WHAT IS REQUIRED =>
Answer these questions about the talk announcement:
1. In which room is the talk held?
2. How many conversations does the corpus mined from Twitter's public feed contain?
3. Which two approaches are compared in a human evaluation?

TEXT PROVIDED =>

>>>>>

Title: Toward the Twuring Test: Conversation Modeling using Twitter
Speaker: Colin Cherry, Institute for Information Technology, NRC
Date:
Time: 3:30 pm
Place: Thorvaldson 159
Abstract:
The growing popularity of social media has had an interesting side effect for language researchers: services such as Twitter have resulted in people having instant-messenger-style conversations using a public medium. This creates a unique opportunity to collect, study and model large-scale conversation data. We present a method for mining conversations from Twitter's public feed. The resulting conversation corpus has more than 1.3 million conversations, providing a rich resource for the study of both Twitter and Internet chat. We present several methods that attempt to model the flow of conversation by discovering latent classes over Tweets. We show that a repurposed content model can discover meaningful dialogue acts, such as "question" and "comment", which indicate not only the role a Tweet plays in its conversation, but also the sorts of Tweets that are likely to follow. We also present a data-driven Twitter-bot built using this resource. By interpreting Twitter posts as input to the translated into an appropriate response, we are able to repurpose algorithms from Statistical Machine Translation to create a system able to respond to Tweets. We compare approaches based on SMT and Information Retrieval in a human evaluation.

<<<<<

SOURCE MATERIAL =>
>>>>>

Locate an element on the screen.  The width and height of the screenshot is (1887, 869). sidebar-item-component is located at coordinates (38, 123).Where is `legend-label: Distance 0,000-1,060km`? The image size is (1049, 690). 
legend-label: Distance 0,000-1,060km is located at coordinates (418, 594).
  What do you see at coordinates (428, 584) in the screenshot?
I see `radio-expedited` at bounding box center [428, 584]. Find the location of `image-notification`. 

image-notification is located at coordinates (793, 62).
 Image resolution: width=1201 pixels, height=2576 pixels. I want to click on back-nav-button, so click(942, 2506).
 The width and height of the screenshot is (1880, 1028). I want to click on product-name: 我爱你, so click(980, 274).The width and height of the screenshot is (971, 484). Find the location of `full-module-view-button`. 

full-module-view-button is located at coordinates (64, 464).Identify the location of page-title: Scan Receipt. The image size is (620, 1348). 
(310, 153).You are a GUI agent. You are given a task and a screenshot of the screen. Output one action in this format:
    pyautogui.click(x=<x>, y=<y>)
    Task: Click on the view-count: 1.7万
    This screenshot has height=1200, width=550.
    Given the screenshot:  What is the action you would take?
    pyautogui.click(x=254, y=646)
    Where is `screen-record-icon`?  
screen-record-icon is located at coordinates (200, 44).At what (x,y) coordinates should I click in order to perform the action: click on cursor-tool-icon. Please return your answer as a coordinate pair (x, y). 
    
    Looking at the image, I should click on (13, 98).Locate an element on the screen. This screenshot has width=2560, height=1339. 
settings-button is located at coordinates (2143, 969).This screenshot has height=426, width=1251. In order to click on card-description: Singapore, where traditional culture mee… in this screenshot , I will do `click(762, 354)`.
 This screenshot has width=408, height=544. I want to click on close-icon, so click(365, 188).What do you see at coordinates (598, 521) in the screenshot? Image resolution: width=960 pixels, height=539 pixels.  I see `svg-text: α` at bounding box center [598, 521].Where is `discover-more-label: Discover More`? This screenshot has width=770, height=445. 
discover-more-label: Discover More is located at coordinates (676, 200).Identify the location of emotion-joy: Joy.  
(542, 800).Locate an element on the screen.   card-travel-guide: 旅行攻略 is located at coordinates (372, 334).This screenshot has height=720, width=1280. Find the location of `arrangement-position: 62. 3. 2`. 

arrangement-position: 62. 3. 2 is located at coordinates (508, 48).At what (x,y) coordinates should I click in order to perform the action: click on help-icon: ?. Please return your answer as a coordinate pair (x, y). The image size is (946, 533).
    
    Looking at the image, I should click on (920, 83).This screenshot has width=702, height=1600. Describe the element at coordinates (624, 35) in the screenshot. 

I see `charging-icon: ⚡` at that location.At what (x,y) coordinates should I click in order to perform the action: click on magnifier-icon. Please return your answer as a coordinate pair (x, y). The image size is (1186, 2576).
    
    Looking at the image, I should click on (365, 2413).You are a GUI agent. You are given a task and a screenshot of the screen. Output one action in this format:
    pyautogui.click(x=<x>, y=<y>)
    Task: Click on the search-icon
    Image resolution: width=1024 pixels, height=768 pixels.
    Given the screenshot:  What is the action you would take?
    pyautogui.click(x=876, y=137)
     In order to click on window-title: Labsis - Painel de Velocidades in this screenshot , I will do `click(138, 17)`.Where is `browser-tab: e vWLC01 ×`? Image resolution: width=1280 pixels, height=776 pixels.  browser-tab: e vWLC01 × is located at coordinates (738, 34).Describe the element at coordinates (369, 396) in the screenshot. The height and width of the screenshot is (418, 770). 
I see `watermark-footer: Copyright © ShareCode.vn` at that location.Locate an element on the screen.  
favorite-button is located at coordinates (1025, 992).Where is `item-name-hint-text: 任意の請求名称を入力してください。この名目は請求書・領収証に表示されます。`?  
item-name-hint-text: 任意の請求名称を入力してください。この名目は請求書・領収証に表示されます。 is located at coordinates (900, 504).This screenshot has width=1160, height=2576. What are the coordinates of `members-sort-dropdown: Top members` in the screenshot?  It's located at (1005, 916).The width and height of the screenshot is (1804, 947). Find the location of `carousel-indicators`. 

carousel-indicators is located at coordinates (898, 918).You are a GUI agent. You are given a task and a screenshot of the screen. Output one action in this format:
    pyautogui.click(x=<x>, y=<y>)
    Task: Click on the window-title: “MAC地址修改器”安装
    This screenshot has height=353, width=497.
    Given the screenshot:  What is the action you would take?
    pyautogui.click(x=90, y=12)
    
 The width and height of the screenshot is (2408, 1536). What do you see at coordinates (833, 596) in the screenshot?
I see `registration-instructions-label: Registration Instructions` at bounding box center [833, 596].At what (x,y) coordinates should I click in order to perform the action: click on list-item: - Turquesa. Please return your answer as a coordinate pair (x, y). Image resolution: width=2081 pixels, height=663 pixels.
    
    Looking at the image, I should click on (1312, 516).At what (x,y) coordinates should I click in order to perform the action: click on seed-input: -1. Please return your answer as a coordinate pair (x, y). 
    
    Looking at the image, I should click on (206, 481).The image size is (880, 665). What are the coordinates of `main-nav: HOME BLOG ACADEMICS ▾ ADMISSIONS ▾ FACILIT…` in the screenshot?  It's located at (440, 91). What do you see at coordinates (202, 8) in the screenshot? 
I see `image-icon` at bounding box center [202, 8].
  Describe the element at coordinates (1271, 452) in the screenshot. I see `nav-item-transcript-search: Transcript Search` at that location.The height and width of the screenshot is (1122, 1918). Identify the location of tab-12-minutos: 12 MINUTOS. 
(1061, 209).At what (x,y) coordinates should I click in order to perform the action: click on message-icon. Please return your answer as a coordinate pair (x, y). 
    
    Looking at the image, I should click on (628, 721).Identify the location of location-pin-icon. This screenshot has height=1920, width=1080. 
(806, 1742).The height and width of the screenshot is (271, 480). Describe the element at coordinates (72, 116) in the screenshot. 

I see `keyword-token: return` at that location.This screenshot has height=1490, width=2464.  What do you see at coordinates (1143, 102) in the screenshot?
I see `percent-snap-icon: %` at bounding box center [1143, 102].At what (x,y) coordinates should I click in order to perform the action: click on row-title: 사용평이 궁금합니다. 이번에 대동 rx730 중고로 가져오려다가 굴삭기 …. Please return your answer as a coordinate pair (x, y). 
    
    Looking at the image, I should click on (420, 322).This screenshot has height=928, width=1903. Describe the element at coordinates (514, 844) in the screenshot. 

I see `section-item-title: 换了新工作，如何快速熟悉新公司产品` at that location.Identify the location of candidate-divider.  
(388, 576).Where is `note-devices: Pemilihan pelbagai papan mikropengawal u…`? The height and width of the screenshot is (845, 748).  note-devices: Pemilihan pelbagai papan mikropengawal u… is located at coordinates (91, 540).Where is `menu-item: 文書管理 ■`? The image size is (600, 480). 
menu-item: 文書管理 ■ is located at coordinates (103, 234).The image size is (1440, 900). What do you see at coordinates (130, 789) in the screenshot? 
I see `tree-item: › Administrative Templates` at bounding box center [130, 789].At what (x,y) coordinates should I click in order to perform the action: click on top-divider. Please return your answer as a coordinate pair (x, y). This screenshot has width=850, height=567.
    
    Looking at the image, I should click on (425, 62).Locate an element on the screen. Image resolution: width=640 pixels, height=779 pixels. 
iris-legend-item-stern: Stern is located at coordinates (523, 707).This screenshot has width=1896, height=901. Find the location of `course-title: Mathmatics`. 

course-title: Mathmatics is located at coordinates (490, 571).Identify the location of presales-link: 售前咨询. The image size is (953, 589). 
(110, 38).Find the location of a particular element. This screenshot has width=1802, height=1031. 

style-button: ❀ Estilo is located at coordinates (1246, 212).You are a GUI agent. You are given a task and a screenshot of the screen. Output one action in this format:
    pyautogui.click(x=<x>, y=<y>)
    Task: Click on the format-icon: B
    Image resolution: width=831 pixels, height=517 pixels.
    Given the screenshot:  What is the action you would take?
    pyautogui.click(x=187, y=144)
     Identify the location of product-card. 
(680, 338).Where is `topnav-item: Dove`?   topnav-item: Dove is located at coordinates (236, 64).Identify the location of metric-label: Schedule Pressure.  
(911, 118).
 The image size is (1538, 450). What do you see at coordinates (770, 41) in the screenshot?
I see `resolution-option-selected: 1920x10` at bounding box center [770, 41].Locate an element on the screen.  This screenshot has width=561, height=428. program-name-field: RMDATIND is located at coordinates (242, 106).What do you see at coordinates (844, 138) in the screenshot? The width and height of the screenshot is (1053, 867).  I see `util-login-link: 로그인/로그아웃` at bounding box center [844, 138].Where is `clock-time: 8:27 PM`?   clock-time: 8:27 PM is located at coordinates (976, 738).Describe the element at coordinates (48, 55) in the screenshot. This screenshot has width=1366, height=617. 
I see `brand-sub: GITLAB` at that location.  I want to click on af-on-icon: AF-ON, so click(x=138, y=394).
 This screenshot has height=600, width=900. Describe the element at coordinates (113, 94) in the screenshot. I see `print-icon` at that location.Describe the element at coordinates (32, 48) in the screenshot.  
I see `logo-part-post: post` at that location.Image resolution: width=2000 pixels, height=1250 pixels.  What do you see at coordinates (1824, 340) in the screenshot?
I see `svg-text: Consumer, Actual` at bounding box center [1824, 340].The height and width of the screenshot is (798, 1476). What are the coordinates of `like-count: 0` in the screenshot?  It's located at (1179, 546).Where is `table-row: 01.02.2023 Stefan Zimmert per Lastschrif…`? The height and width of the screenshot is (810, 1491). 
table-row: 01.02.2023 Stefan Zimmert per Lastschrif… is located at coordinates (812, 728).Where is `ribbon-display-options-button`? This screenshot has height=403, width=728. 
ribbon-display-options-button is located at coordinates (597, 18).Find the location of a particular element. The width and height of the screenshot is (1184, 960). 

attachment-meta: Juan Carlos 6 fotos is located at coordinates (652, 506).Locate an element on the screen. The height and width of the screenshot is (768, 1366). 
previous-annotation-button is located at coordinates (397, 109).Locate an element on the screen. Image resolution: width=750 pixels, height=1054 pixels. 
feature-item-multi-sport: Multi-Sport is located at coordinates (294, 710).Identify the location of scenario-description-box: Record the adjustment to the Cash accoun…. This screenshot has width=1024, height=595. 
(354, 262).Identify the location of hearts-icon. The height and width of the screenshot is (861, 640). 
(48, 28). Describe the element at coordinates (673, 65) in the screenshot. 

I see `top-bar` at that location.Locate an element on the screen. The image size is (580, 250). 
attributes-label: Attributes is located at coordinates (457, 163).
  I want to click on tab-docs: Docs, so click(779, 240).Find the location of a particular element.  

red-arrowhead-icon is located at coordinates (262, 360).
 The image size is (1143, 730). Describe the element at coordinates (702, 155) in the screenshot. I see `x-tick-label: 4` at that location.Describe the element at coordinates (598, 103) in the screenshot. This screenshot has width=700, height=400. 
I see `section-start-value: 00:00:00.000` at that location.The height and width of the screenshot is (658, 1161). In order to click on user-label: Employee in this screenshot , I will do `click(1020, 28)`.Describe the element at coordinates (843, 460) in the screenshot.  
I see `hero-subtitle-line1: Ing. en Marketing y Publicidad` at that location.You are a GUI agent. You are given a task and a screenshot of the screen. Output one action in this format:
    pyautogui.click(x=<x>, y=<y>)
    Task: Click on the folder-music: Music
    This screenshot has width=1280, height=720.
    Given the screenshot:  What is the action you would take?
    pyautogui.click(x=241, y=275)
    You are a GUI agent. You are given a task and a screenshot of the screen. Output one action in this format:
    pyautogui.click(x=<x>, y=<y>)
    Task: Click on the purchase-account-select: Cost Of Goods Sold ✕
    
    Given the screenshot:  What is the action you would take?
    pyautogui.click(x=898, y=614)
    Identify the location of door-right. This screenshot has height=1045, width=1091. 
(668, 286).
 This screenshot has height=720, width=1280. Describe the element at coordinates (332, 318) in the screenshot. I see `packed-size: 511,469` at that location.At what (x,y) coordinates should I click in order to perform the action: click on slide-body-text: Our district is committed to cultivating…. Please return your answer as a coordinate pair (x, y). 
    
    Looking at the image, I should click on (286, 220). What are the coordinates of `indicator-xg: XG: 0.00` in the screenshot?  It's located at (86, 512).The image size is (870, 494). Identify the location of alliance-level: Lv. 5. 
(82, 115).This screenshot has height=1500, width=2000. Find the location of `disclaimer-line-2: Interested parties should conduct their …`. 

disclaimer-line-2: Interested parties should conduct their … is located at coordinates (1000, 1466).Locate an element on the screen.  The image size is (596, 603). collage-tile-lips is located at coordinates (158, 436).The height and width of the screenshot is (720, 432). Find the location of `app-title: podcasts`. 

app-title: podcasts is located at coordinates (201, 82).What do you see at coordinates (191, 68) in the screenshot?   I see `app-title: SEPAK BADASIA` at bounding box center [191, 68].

<<<<<

RESPONSE BOX =>
1. Thorvaldson 159
2. More than 1.3 million
3. Statistical Machine Translation (SMT) and Information Retrieval